The federal government will reform a direction given to an independent tribunal that oversees visa cancellation appeals after it was used to keep a convicted rapist in Australia.

Ministerial direction 99 was an edict to the Administrative Appeals Tribunal, telling it to consider a foreign national's ties to Australia before upholding visa cancellations.

A New Zealand man, known as CHCY, was allowed to keep his visa by the tribunal despite being found guilty of raping his stepdaughter.

The tribunal's recent decisions "have not shown common sense", Immigration Minister Andrew Giles told parliament on Wednesday, after Home Affairs Minister Clare O'Neil said it wasn't meeting community expectations about public safety.

"The new direction will ensure that all members of the (tribunal) will adopt a commonsense approach to visa decisions, consistent with the intent of ministerial direction 99," Mr Giles said.

Prime Minister Anthony Albanese
Prime Minister Anthony Albanese defended Mr Giles who's been facing calls for his resignation. (Mick Tsikas/AAP PHOTOS)

A revised direction was "the only effective way of ensuring the tribunal members are making better decisions", Prime Minister Anthony Albanese said.

Mr Albanese defended his minister, saying the government had deported 4200 from immigration detention since taking power.

The government was advised the direction was unlikely to result in "people committing serious offences being able to have their visa cancellation overturned" but that hadn't been the case, Labor frontbencher Murray Watt said.

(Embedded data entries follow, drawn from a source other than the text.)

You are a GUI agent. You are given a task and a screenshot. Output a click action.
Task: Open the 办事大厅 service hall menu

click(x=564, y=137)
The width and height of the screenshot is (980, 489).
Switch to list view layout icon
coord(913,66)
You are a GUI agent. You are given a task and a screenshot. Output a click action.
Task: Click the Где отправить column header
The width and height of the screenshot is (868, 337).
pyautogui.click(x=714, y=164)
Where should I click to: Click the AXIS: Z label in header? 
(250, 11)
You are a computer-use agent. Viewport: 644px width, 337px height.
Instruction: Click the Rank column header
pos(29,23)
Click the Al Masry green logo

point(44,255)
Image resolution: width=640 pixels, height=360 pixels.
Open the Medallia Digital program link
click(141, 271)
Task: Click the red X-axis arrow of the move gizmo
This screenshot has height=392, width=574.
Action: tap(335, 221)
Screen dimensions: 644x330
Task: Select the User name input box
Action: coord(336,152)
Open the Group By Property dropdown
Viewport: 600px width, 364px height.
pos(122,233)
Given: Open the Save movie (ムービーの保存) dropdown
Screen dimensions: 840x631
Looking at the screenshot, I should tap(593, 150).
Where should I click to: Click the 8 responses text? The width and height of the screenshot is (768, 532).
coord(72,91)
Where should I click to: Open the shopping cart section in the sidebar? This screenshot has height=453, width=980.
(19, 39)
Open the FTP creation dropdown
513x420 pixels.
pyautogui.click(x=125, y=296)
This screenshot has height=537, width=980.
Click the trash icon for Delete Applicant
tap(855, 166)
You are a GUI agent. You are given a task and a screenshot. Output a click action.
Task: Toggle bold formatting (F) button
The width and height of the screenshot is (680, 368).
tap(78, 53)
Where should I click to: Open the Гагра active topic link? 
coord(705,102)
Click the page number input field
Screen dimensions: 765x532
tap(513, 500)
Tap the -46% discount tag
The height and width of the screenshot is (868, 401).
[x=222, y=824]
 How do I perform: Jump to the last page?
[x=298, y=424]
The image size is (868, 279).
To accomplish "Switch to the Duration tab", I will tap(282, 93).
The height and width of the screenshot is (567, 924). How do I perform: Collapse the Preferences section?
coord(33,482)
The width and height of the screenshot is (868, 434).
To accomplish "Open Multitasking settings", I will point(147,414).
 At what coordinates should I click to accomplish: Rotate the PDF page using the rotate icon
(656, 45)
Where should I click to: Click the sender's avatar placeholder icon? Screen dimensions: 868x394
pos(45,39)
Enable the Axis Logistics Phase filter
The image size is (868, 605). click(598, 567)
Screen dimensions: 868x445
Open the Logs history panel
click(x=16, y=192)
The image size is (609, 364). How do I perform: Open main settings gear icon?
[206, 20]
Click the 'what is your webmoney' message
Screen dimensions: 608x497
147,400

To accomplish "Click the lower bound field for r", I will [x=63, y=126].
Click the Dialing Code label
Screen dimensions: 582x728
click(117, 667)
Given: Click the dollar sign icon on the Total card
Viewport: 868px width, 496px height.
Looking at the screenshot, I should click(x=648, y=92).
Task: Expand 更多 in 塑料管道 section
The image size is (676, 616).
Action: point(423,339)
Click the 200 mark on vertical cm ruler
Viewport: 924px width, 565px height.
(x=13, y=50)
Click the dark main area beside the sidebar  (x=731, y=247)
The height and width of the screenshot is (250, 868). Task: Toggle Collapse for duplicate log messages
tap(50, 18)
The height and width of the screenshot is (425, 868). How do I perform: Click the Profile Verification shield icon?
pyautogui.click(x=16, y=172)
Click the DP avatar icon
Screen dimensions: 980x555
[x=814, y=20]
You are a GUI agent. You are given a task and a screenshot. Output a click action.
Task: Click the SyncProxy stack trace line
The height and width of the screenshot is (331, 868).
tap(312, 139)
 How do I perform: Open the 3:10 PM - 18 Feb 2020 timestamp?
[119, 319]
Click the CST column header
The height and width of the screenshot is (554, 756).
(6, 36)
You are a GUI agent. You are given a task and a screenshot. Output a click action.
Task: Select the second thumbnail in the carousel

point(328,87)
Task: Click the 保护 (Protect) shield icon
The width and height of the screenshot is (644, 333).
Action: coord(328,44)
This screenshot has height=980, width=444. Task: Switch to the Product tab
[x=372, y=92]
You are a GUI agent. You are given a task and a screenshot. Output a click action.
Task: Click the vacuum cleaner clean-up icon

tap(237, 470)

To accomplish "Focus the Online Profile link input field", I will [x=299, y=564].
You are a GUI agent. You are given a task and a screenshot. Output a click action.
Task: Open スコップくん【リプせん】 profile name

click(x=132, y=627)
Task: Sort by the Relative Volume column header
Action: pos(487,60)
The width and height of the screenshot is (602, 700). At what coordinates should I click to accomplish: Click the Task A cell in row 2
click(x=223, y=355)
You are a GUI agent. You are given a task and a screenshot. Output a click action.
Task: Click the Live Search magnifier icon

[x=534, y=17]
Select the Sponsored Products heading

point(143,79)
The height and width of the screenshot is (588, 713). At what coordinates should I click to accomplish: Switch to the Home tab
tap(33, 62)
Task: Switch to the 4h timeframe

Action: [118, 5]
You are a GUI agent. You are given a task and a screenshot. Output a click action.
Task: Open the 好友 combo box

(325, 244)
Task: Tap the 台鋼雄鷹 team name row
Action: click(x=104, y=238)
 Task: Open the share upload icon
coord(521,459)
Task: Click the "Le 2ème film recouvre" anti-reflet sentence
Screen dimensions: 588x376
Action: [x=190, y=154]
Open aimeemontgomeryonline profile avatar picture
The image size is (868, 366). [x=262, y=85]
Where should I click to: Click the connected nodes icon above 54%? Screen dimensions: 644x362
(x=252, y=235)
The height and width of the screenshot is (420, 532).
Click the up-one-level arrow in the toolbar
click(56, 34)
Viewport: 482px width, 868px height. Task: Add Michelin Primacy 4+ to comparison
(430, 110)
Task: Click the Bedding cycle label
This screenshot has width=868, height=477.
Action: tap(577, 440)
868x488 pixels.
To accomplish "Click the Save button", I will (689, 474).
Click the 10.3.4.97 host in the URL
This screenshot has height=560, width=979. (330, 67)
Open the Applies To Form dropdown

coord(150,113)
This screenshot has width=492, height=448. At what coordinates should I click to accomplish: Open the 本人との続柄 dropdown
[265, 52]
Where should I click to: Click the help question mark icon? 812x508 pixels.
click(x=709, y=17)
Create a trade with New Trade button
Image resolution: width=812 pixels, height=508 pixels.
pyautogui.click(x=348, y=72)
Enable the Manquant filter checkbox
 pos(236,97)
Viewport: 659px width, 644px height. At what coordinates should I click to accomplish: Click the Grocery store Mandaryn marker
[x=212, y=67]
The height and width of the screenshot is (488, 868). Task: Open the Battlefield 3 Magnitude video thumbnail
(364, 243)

"I don't think these decisions by the AAT were in line with the government's intention," he said.

Mr Giles has been under fire over the government's handling of the fallout from a High Court case that released 153 immigration detainees, after ruling that keeping them locked up indefinitely was illegal.

The number of former detainees who have allegedly reoffended has jumped to 29, with criminal charges including thefts, assaults, drug possession and breaching domestic violence orders.

Of the 29 charged with further offending, 25 were subject to curfews at the time and 26 had ankle bracelets, Home Affairs officials told a parliamentary hearing.

Alleged offences included 19 thefts, 11 assaults, nine drug possessions, seven breaches of bail and five breaches of child protection orders.

Offences that had fewer than five alleged offenders included contravening domestic violence orders, acts of indecency, blackmail, breach of state monitoring orders, impersonating a police officer, robbery, resisting arrest, kidnapping, threat to kill, weapon possession and drug driving.

Australian Border Force (ABF) Commissioner Michael Outram
ABF Michael Outram said people subjected to ankle bracelets or curfews could still offend. (Mick Tsikas/AAP PHOTOS)

Of the 153 former detainees, 76 are subject to electronic monitoring and 68 to a curfew.

Of 39 convicted sex offenders, 26 aren't being electronically monitored and 27 aren't subject to curfews.

Opposition home affairs spokesman James Paterson berated officials for the number of convicted rapists and at least two murderers who weren't subject to monitoring conditions.

"That's extraordinary, how on earth can we have former murderers not being electronically monitored in the community?" he questioned.

But officials defended the figures, saying restrictions needed to withstand court challenges and weren't applied in a blanket manner under the law.

"It's a legal test, this has to be legally robust," Australian Border Force Commissioner Michael Outram said.

"The law doesn't give us a list of offences or convictions by which we have to apply conditions."

Ankle bracelets and curfews weren't a panacea and people subject to such measures could still reoffend, he added.

Mr Giles and his department also defended not applying for a preventative detention order under powers rammed through parliament in December, saying they had to be legally robust before being put through court.

Such an order would allow the government to re-detain a person if they're posed an unacceptable risk to the community.

But a failed court bid risked resulting in fewer restrictions being put in place, Home Affairs department general counsel Clare Sharpe said.